▶ Work item
Reproduce, word for word, the part of the ASPM patch thread that lies between "[Date Prev][Date Next][Thread" and "please ignore it.", inclusive.

▶ Excerpt to read
╭──
Re: [PATCH 1/2] PCI: ASPM exit link state code could skip devices

[Date Prev][Date Next][Thread Prev][Thread Next][Date Index][Thread Index]

 



On Sun, Feb 24, 2013 at 10:59 PM, Gu Zheng <guz.fnst@xxxxxxxxxxxxxx> wrote:
> On 02/24/2013 08:20 AM, Bjorn Helgaas wrote:
>
>> [+cc Yinghai]
>>
>> On Mon, Feb 18, 2013 at 8:33 PM, Gu Zheng <guz.fnst@xxxxxxxxxxxxxx> wrote:
>>> Resend mail for the network problem, if you have received, please ignore it.
>>>
>>> On 02/09/2013 08:35 AM, Bjorn Helgaas wrote:
>>>
>>>> On Wed, Feb 6, 2013 at 3:09 AM, Gu Zheng <guz.fnst@xxxxxxxxxxxxxx> wrote:
>>>>> On 01/19/2013 02:23 AM, Joe Lawrence wrote:
>>>>>
>>>>>> >From 3a51bbad5555ba6c6e144aa5176c8112eb449325 Mon Sep 17 00:00:00 2001
>>>>>> From: Joe Lawrence <joe.lawrence@xxxxxxxxxxx>
>>>>>> Date: Tue, 15 Jan 2013 14:51:57 -0500
>>>>>> Subject: [PATCH 1/2] PCI: ASPM exit link state code could skip devices
>>>>>>
>>>>>> On PCI bus hotplug removal, pcie_aspm_exit_link_state could potentially skip
>>>>>> parent devices that have link_state allocated.  Instead of exiting early if
>>>>>> a given device is not PCIe, check that the device's parent is PCIe.  This
>>>>>> enables pcie_aspm_exit_link_state to properly clean up parent link_state when
>>>>>> the last function in a slot might not be PCIe.
>>>>>>
>>>>>> Reviewed-by: David Bulkow <david.bulkow@xxxxxxxxxxx>
>>>>>> Signed-off-by: Joe Lawrence <joe.lawrence@xxxxxxxxxxx>
>>>>>> ---
>>>>>>  drivers/pci/pcie/aspm.c | 2 +-
>>>>>>  1 file changed, 1 insertion(+), 1 deletion(-)
>>>>>>
>>>>>> diff --git a/drivers/pci/pcie/aspm.c b/drivers/pci/pcie/aspm.c
>>>>>> index b52630b..6122447 100644
>>>>>> --- a/drivers/pci/pcie/aspm.c
>>>>>> +++ b/drivers/pci/pcie/aspm.c
>>>>>> @@ -634,7 +634,7 @@ void pcie_aspm_exit_link_state(struct pci_dev *pdev)
╰──
▶ Dataset excerpt
╭──
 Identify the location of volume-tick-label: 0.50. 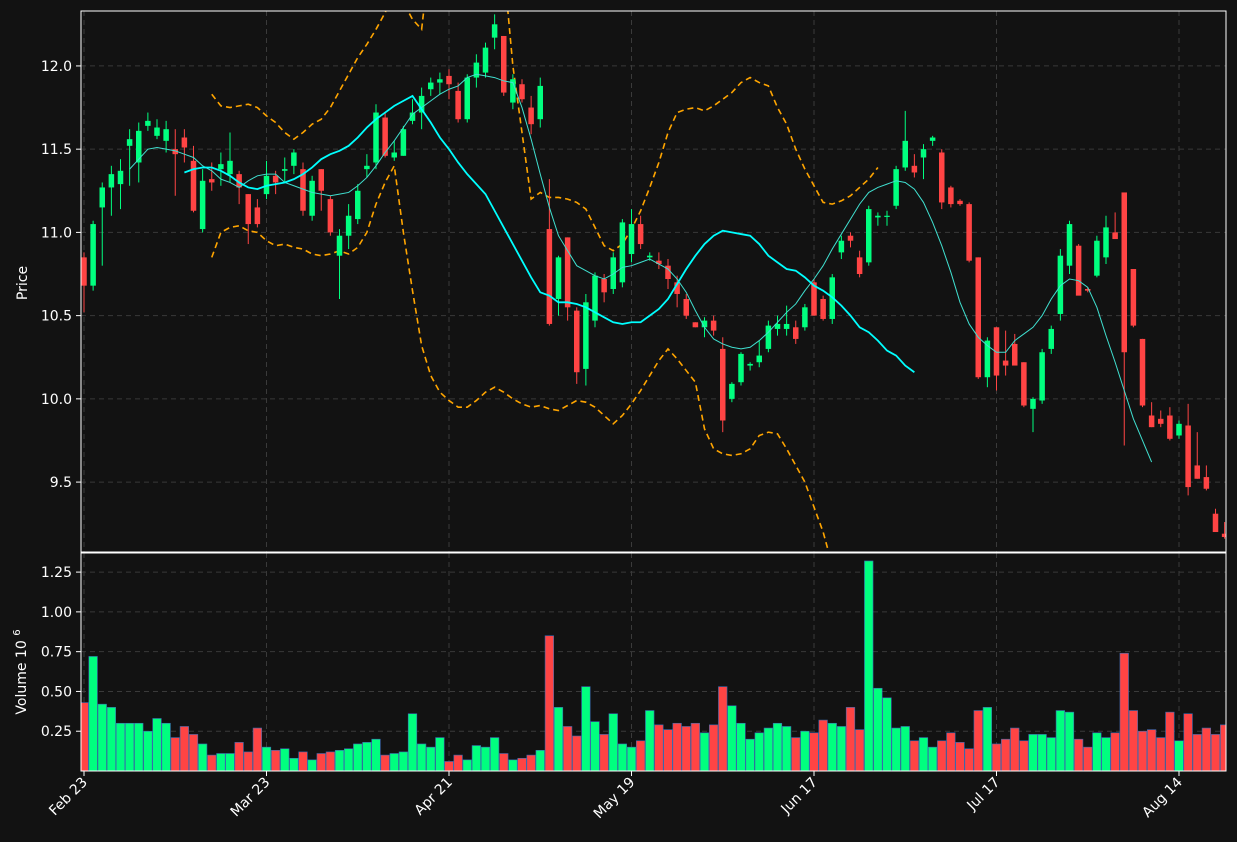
╰──
▶ Answer box
[Date Prev][Date Next][Thread Prev][Thread Next][Date Index][Thread Index]

 



On Sun, Feb 24, 2013 at 10:59 PM, Gu Zheng <guz.fnst@xxxxxxxxxxxxxx> wrote:
> On 02/24/2013 08:20 AM, Bjorn Helgaas wrote:
>
>> [+cc Yinghai]
>>
>> On Mon, Feb 18, 2013 at 8:33 PM, Gu Zheng <guz.fnst@xxxxxxxxxxxxxx> wrote:
>>> Resend mail for the network problem, if you have received, please ignore it.